Highlights of the AntaKori project include the following:

  • SLP-Regulus owns or controls 20 mineral concessions, totalling 289 hectares, which cover most, but not all of the currently known AntaKori mineralized system. Further consolidation of mineral tenure is in process.
  • A total of 17,952 m of drilling has been completed in 70 drill holes (22 RCDH and 48 DDH).
  • Several of the more significant drill intercepts reported to date include:
    • DDH-37 202.1 m with 1.00 g/t Au and 1.89% Cu;
    • DDH-44 103.2 m with 1.03 g/t Au and 1.38% Cu from surface; and
    • DDH-50 84 m with 1.11 g/t Au and 1.47% Cu.
    • Note - Reported intersections are drilled intersections, additional drilling will be required to determine true widths of mineralization.
  • An Independent 43-101 report has documented a large telescoped Au-Cu porphyry system with associated, mineralized breccias, skarns, and porphyry-style mineralization hosted in sedimentary and intrusive rocks, and associated epithermal, high-sulphidation mineralization in the overlying volcanic rocks.
  • Zones of mineralization have been intercepted by the previous drilling within large geophysical anomalies, thus confirming the utility of the geophysics used in identifying future exploration targets.
  • Indication that the mineralized system is open in all directions, and has potential for expansion through future exploration programs.

Qualified Persons

The scientific and technical data contained in this news release pertaining to the AntaKori project has been reviewed and approved by John E. Black, Regulus' CEO, who serves as the qualified person (QP) under the definitions of National Instrument 43‐101.

About Regulus Resources Inc.

Regulus Resources Inc. is an international mineral exploration company run by an experienced technical and management team, with a portfolio of precious and base metal exploration properties located in North and South America. For further information on Regulus Resources Inc., please consult our website at www.regulusresources.com.

Neither the TSX Venture Exchange nor its Regulation Services Provider (as that term is defined in policies of the TSX Venture Exchange) accepts responsibility for the adequacy or accuracy of this release.

Forward-Looking Information

Certain statements regarding Regulus, including management's assessment of future plans and operations, may constitute forward-looking statements under applicable securities laws and necessarily involve known and unknown risks and uncertainties, most of which are beyond Regulus' control. Often, but not always, forward-looking statements or information can be identified by the use of words such as "plans", "expects" or "does not expect", "is expected", "budget", "scheduled", "estimates", "forecasts", "intends", "anticipates" or "does not anticipate" or "believes" or variations of such words and phrases or statements that certain actions, events or results "may", "could", "would", "might" or "will" be taken, occur or be achieved.

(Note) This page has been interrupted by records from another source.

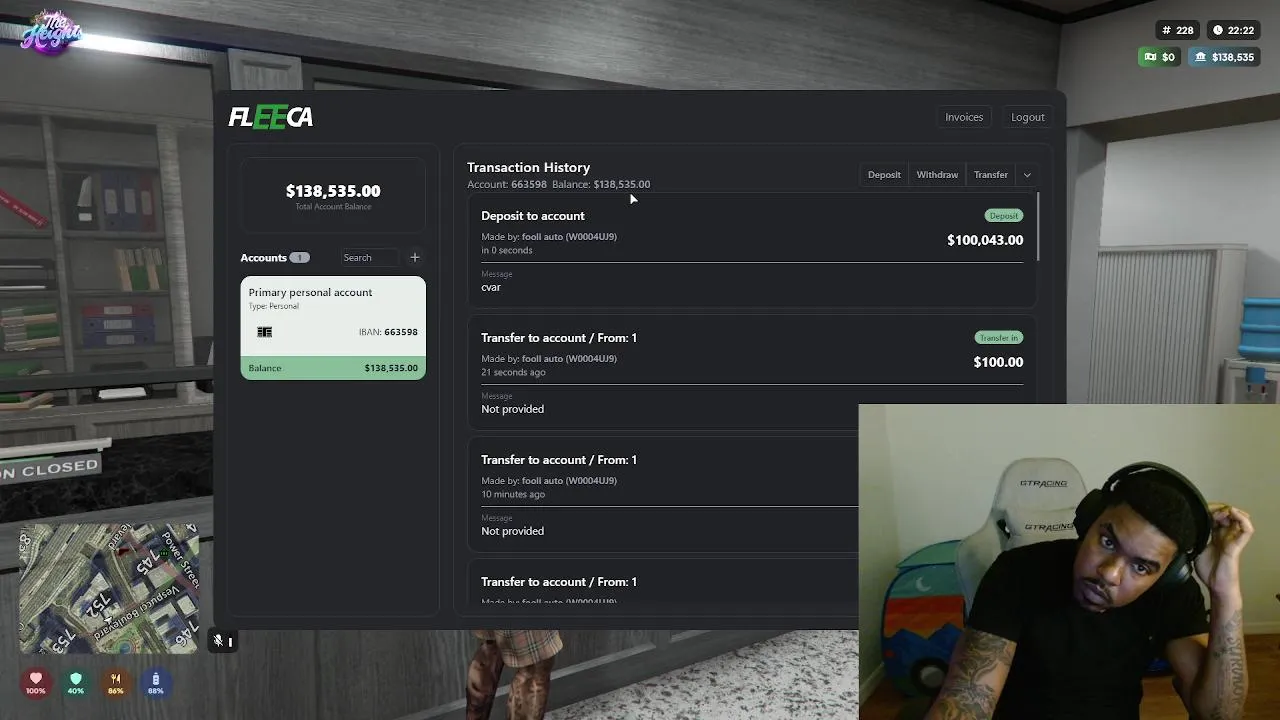Click the FLEECA logo
The width and height of the screenshot is (1280, 720).
coord(271,117)
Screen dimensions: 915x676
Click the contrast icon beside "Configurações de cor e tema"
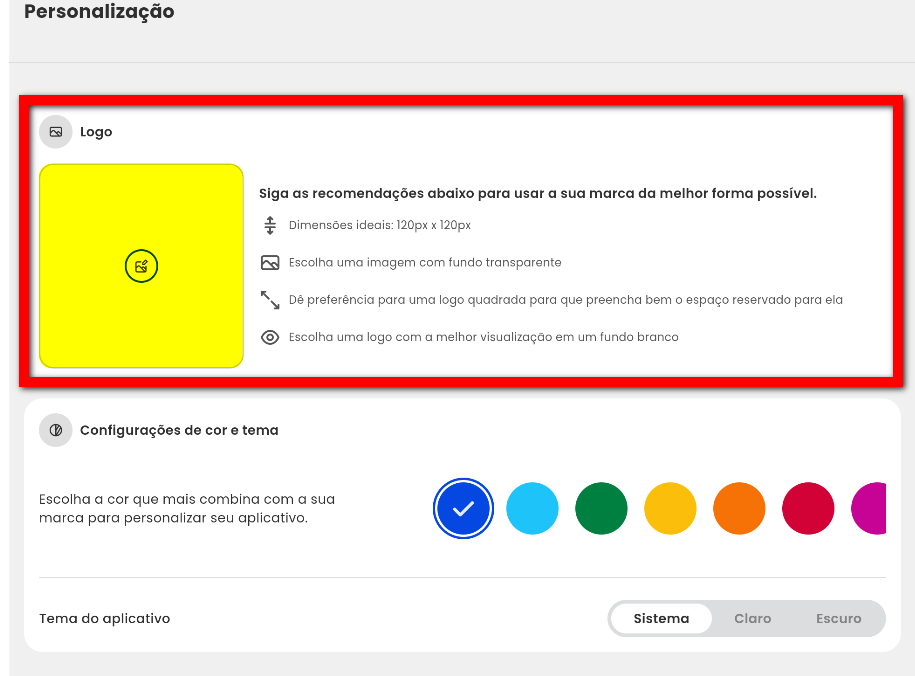pyautogui.click(x=56, y=430)
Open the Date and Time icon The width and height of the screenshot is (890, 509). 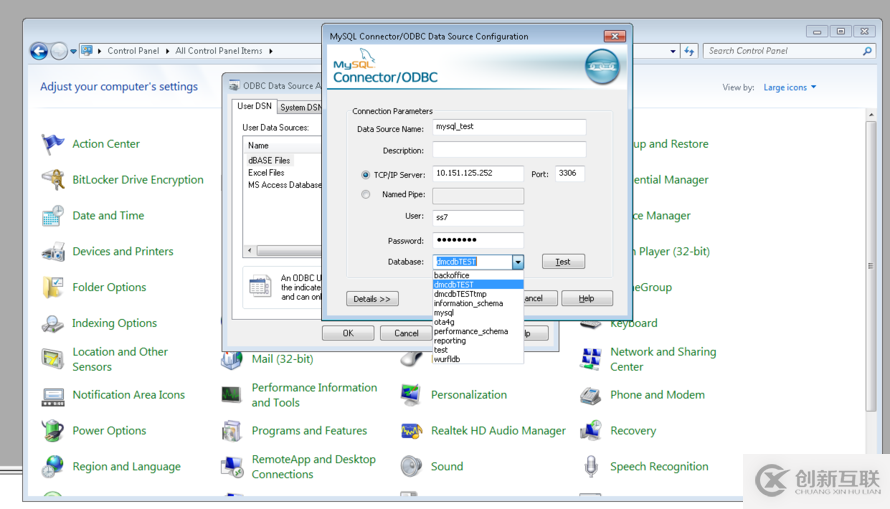53,216
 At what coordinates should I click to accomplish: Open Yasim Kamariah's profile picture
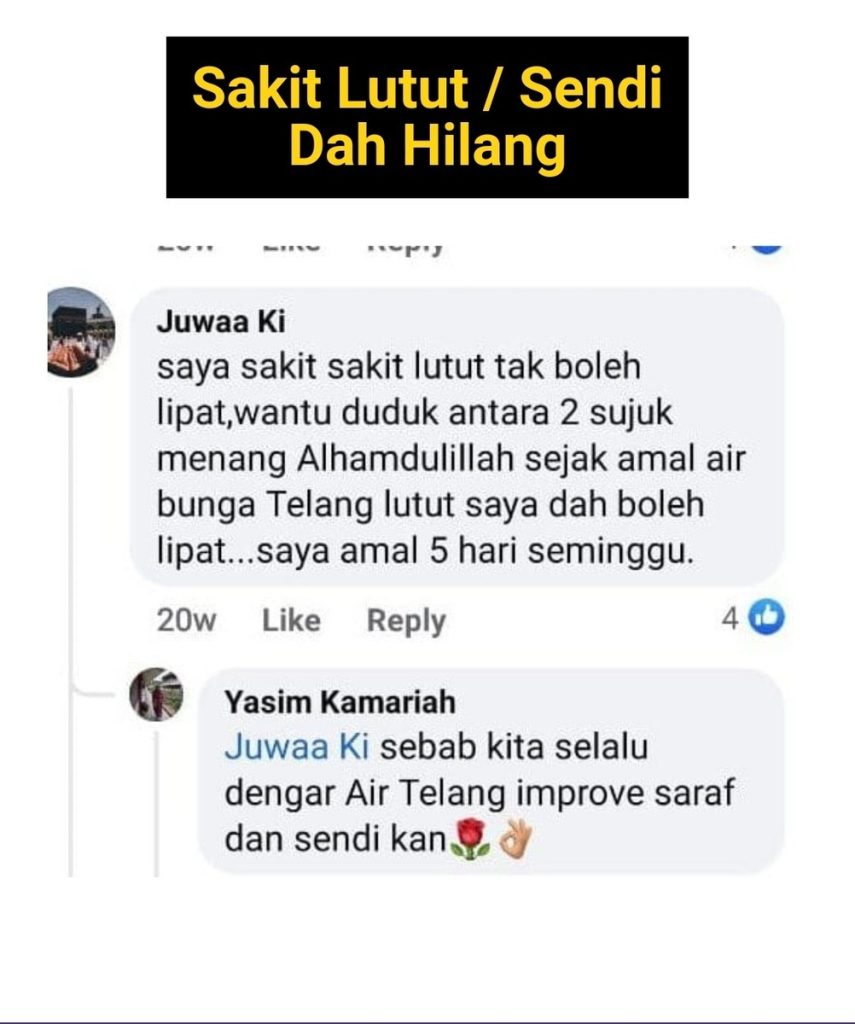[156, 694]
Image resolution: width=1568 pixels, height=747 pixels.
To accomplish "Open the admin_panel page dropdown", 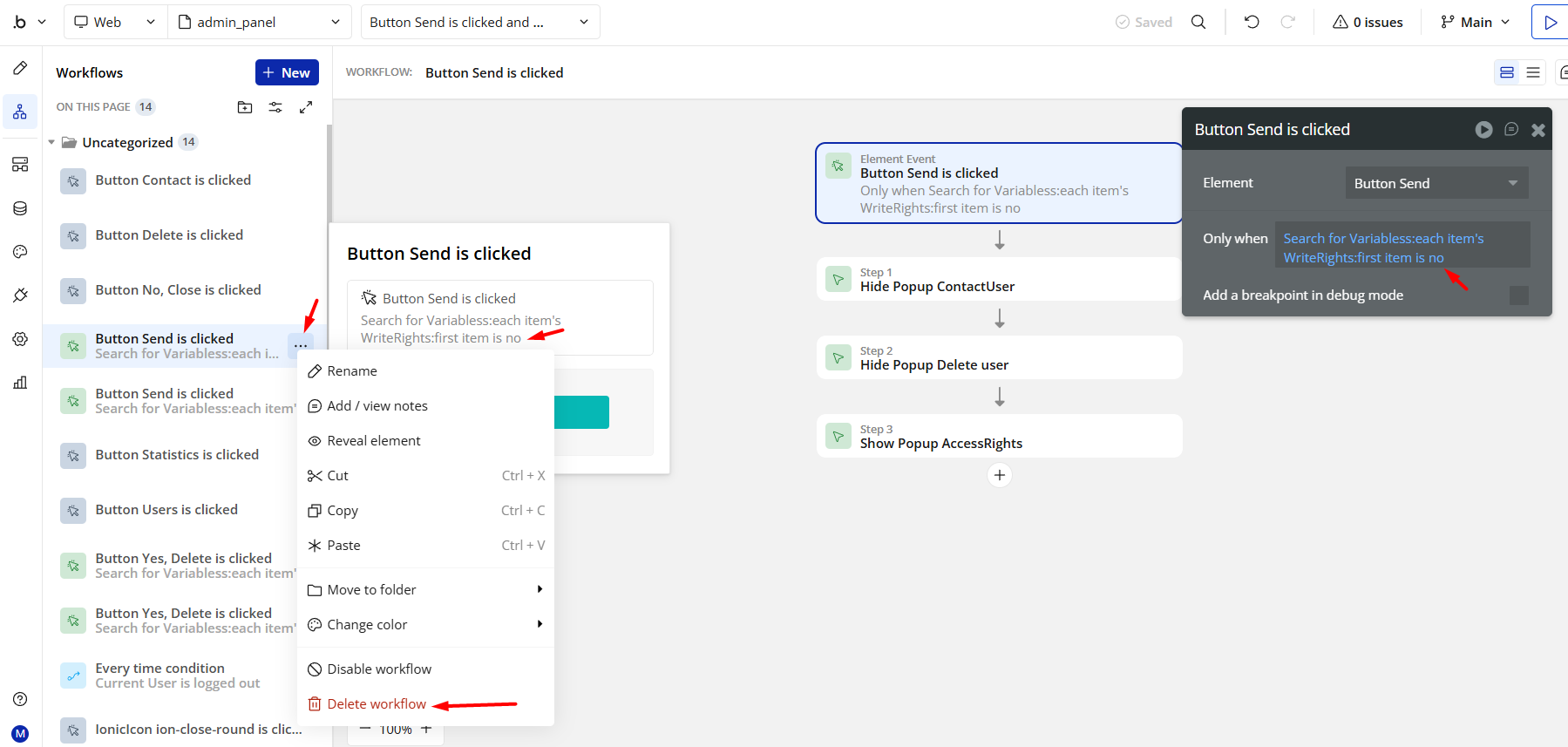I will coord(259,22).
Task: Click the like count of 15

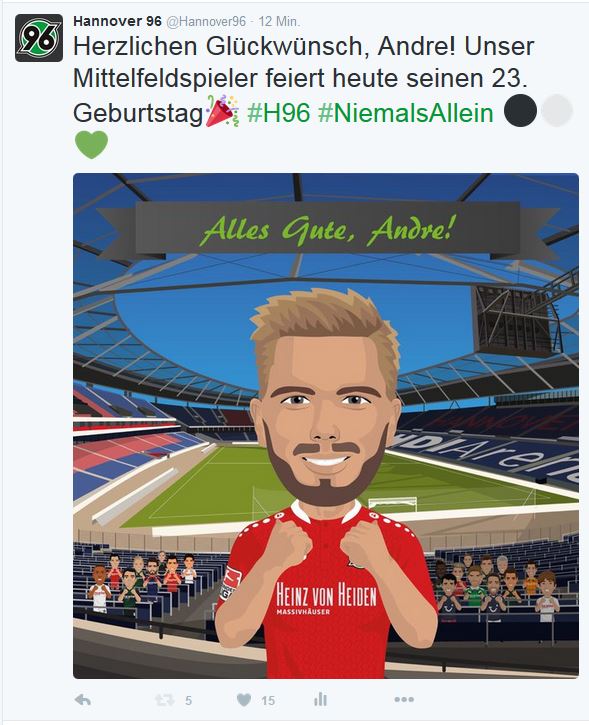Action: tap(268, 700)
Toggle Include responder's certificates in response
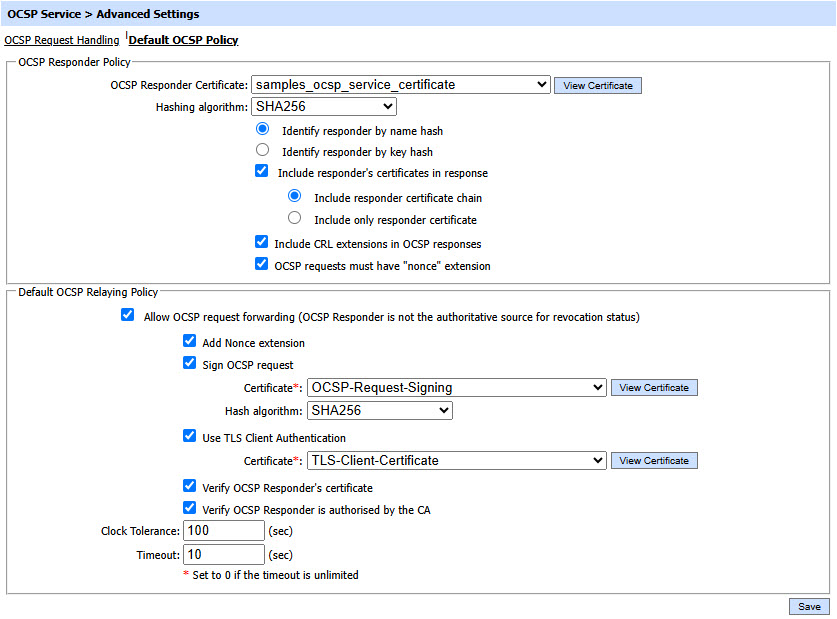The image size is (837, 619). 262,171
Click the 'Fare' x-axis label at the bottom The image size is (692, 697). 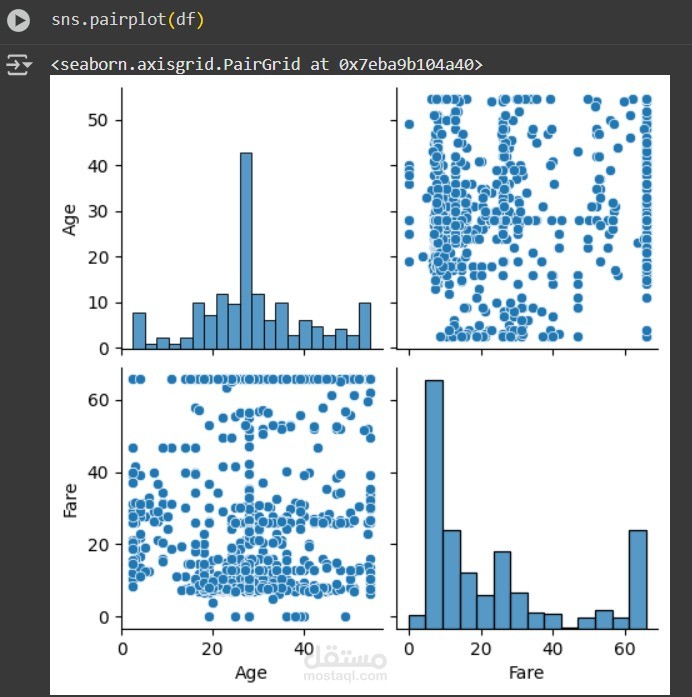[527, 672]
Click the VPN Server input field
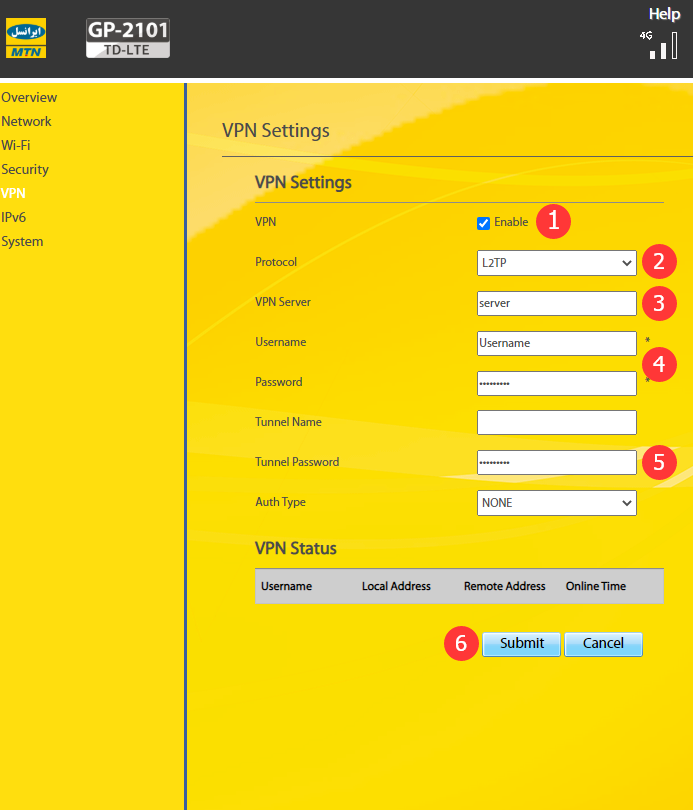The width and height of the screenshot is (693, 810). point(557,303)
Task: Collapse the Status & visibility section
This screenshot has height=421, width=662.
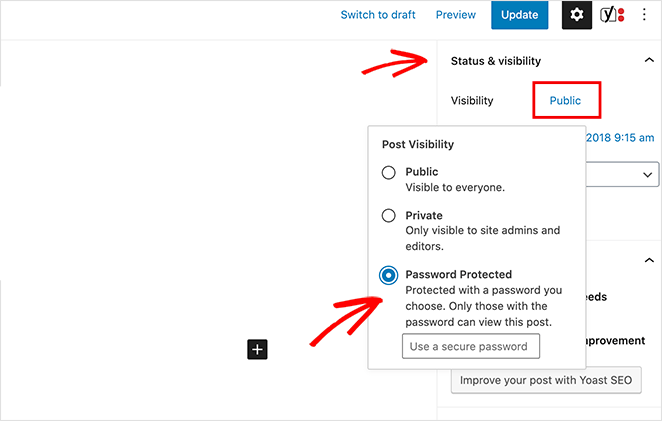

Specifically, and without limitation, all statements included in this press release that address activities, events or developments that Regulus expects or anticipates will or may occur in the future, including the proposed exploration and development of the AntaKori project described herein, and management's assessment of future plans and operations and statements with respect to the completion of the anticipated exploration and development programs, may constitute forward-looking statements under applicable securities laws and necessarily involve known and unknown risks and uncertainties, most of which are beyond Regulus' control. These risks may cause actual financial and operating results, performance, levels of activity and achievements to differ materially from those expressed in, or implied by, such forward-looking statements. Although Regulus believes that the expectations represented in such forward-looking statements are reasonable, there can be no assurance that such expectations will prove to be correct.

The forward looking statements contained in this press release are made as of the date hereof and Regulus does not undertake any obligation to publicly update or revise any forward-looking statements or information, whether as a result of new information, future events or otherwise, unless so required by applicable securities law.